Book reviews

I spun The Great Gatsby by F. Scott Fitzgerald in the Classic Club’s most recent spin and admit to groaning slightly when I saw the result. I first read this book thirty years ago and at that time didn’t like the characters or the plot and couldn’t understand what made the book a classic. Watching and enjoying the over-the-top decadence of Baz Luhrmann’s movie several years ago caused me to add The Great Gatsby to my current list in the hope of appreciating this book better as an older reader.

While I didn’t find the characters to be any more likeable this time around, I have achieved a better appreciation of the book.

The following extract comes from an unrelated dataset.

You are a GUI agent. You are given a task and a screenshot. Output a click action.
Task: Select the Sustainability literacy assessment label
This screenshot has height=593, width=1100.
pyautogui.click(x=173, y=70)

The story is told by Nick Carraway, a young man who has to make his way in the world despite having very good social connections. When Nick moved to Long Island after the Great War he reconnected with his cousin Daisy and her husband Tom, who were part of New York’s young, rich and beautiful set.

Although Nick didn’t particularly care for Tom he accompanied him on one occasions to New York, stopping along the way at a garage in an area dominated by a rubbish dump to collect Tom’s mistress Myrtle, who was the wife of the garage owner. When they arrived in New York To and Myrtle hosted a small party in a hotel room which ended when Tom slapped Myrtle and broke her nose.

Nick lived on Long Island next door to Jay Gatsby, a mysterious millionaire known for hosting extravagant open-house parties for people he didn’t know. Nick only met Gatsby after having been invited to one of his parties.

Gatsby, who was obsessed with Nick’s cousin Daisy, used Nick to engineer a meeting between himself and Daisy. Daisy and Gatsby had been in love before the war but at the time Gatsby was penniless and Daisy married Tom while Gatsby was still a soldier overseas. Rekindling their affair made Gatsby think he had achieved the American Dream, although Gatsby doesn’t realise he is in love with what Daisy symbolises for him socially, rather than with her as a person.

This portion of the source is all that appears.